Heredero de vida disoluta

El título del libro, homónimo de la célebre novela de Dostoievski, es un homenaje a la biografía del hombre que supo cambiar la sociedad europea del XVIII. Eran tiempos en los que las deudas entre hombres de la aristocracia y clases altas se pagaban con intercambios de títulos nobiliarios, maletas repletas de monedas de oro o pagarés. Un buen día, en mitad de una partida de cartas, Law se dio cuenta de que debía inventar un sistema que facilitase mejor el pagaré de una deuda: y se le ocurrió inventar el billete. «Me fascinó la vida de esta estrella de las finanzas. Fue el hombre mas rico de su época y supo combinarlo con su faceta de vividor», comenta Cueni.

Hijo de William Law, un reputado cambista de Edimburgo, pronto se quedó huérfano. Su madre recluyó al joven John en el internado de Eaglesham. Pero Law había decicido que su destino era ser un invencible jugador de naipes con una mente prodigiosa para las matemáticas. Por eso creyó que Edimburgo y Londres se quedaban pequeñas para su talento. Tenía la mente y la chequera puestas en la Francia de Luis XIV.

Allí llegó con la intención de perpetuarse en la corte más poderosa e influyente de Europa. Tenía como objetivo convencer al Rey Sol de la oportunidad de implantar un nuevo tipo de cambio. Su inteligencia le procuró rodearse de lo más granado de la intelectualidad francesa, como Montesquieu, el duque de Saint-Simon o el autor de «Robinson Crusoe», Daniel Defoe, a quien había conocido en Londres.

Una vez asentado en la corte francesa, puso en marcha la Compañía de las Indias Occidentales y un poco antes el Banco Real, donde llegó a convertirse en el mayor prestamista del Estado francés.

Coleccionista de arte

Aún era joven y ya controlaba el flujo monetario del primer mundo.
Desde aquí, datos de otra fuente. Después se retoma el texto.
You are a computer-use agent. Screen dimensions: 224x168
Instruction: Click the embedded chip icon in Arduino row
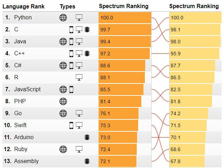click(87, 137)
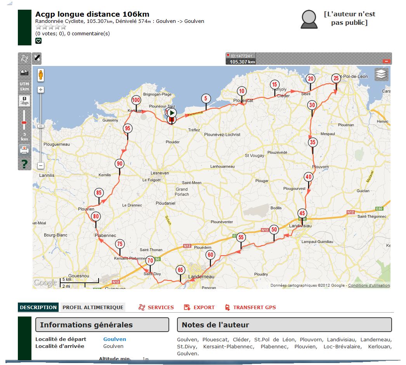
Task: Add route to favorites with heart icon
Action: [x=38, y=41]
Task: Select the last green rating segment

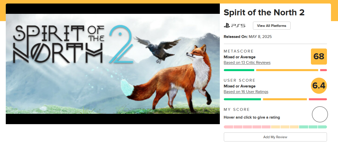Action: (x=322, y=127)
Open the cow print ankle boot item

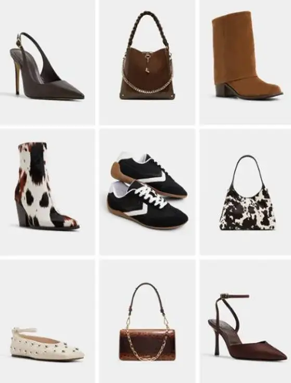47,186
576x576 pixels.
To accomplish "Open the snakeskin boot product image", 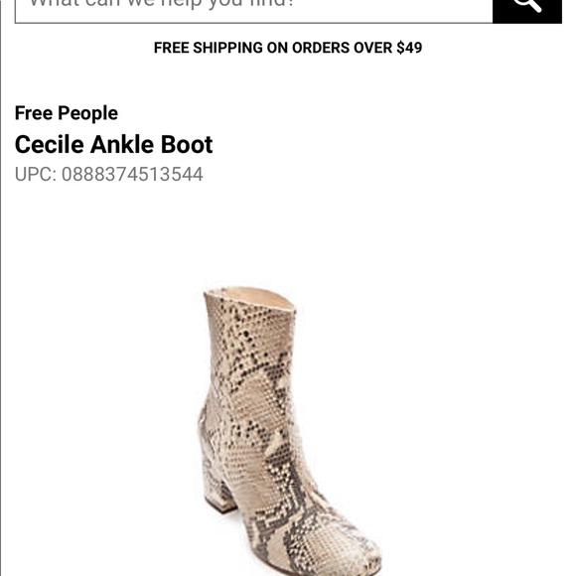I will click(x=289, y=431).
Fue un visionario, un cosmopolita que supo adecuar el «carpe diem» de sus horas nocturnas con la responsabilidad diaria de sus obligaciones. Sin embargo, su futuro se oscureció con la sombra de la bancarrota que asoló Europa en 1720.

La nobleza exigió una devolución del oro que le pertenecía. Ello provocó una devaluación monetaria y la crisis económica que obligó a Law a salir huyendo de la corte, con 12 soldados que le resguardaban de la muchedumbre furiosa. Se refugió en Venecia, donde vivió sus últimos días rodeado de arte –coleccionaba obras de Tiziano, Veronese y Tintoretto– y jugando a los naipes, la pasión que un día le hizo salir de su Escocia natal para forjar una leyenda desconocida hasta hoy.

Los tres ases de «El jugador»
F. Dostoievski
Una de las mejores obras del autor ruso, la escribió durante un mes en 1866. En ella, el juego es el referente de las miserias de la aristocracia.
Iain M. Banks
Su novela de ciencia ficción (1988) narra las peripecias de un brillante jugador al que su exitosa vida le lleva de viaje a una lejana civilización alienígena.
Claude Cueni
Se basó para retratar la figura de John Law en las memorias del duque de Saint-Simon. Un retrato costumbrista de la corte más poderosa del XVIII. Law se convirtió en su acreedor principal.